Ante el V Centenario del Descubrimiento
La retórica oficial amenaza el recuerdo del hecho histórico más importante del V milenio. Se esta prefiriendo la reiteración de lo celebrativo, del vaniloquio laudatorio. Lo cierto es que el V Centenario podría ser oportunidad inmejorable para empezar a descubrir el Descubrimiento.
Semejante choque de culturas y civilizaciones fue sustancia de una de las mayores tragedias de la Historia: desaparecieron pueblos, formas de vida y de religión. No se trata de volverse a ella en actitud de juez para concluir con un vano listado de santos y culpables (nadie puede volverse hacia el pasado para vengarse de él, afirmaba Heidegger). No se trata de reiterar la leyenda negra, pero tampoco se puede caer en el silencio negro, ocultar el drama y organizar con el mejor espíritu celebratorio un descomunal festival internacional de jefes de estado. Tenemos muy poco que “celebrar”, porque lo que ocurrió es muy doloroso para muchos pueblos cuyos descendientes no sólo sobreviven sino que hasta con la mayoría de la población en varios países americanos.
El V Centenario tendría que ser la ocasión para una conmemoración crítica de lo ocurrido. La unión hispano-americana se consolidaría en el trabajo de rescatar valores, de reinterpretar los hechos, para ir desenterrando los signos que nos permitan afirmar nuestro estilo en un panorama mundial donde todo conduce a que tengamos que aceptar por vía cultural (y más bien subcultural) el estilo de otros.
Hasta ahora se programa el V Centenario como una fiesta, sin pensarse que debería de ser la posibilidad de una movilización en torno a nuestro ser, a nuestros valores y frente a las fórmulas de vida que se nos van imponiendo más allá de nuestra voluntad.
El estilo, el mundo cultural hispano‑americano no supo darse sentido positivo a través de fórmulas institucionales y políticas propias.

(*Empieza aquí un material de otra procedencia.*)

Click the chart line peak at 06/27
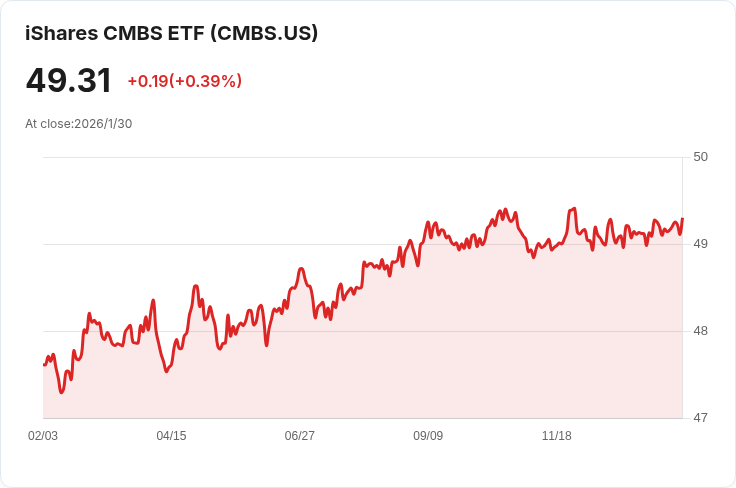736x488 pixels. click(301, 268)
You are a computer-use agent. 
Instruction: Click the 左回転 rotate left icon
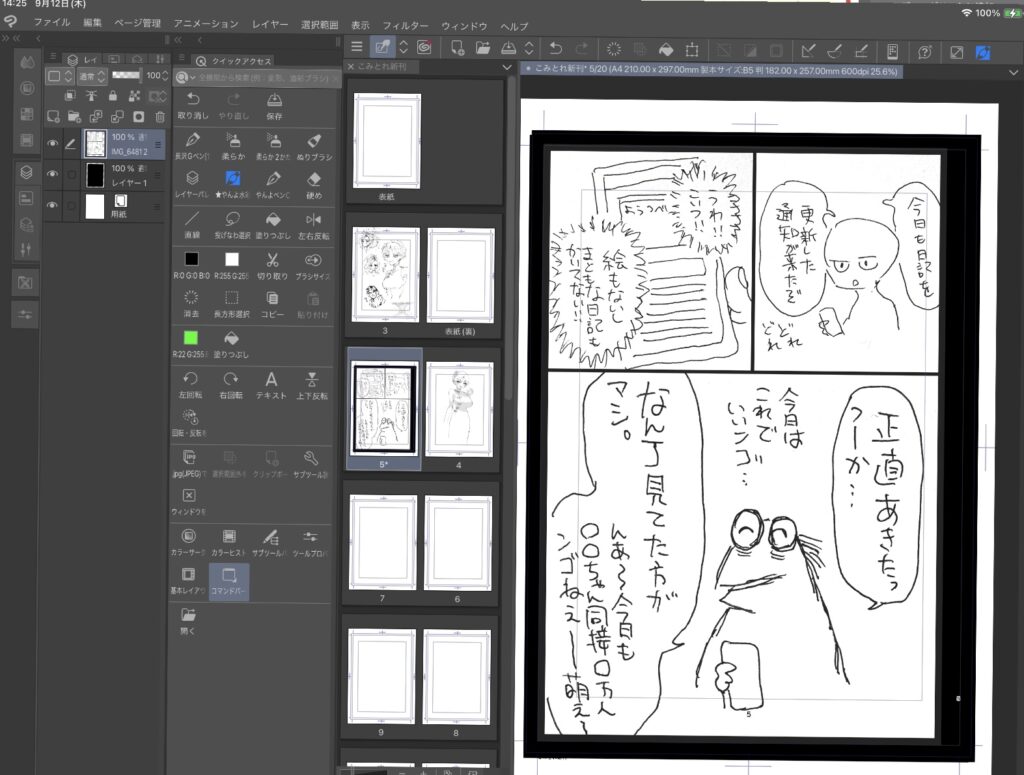coord(190,380)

Somos un mundo dependiente que no sabe depender. Estamos en rebeldía cultural ante la prepotencia de las grandes sociedades industrial-tecnológicas (y tecnocátricas) de nuestro tiempo, pero políticamente nos sometemos a ellas como renunciando a la imaginación, a la posibilidad de crear fórmulas propias.
No fueron los políticos, sino más bien, a pesar de los políticos, la unidad hispano-americana se mantuvo a través del magnifico idioma y por la tarea de los hombres de cultura, los únicos conscientes de las riquezas de este estupendo Continente verbal que habitamos. Corresponde, por lo tanto, a los hombres de la cultura y no a los políticos “poner en valor” este V centenario para que se algo vivo, constructivo. Para que sea un importante inicio y no una lápida.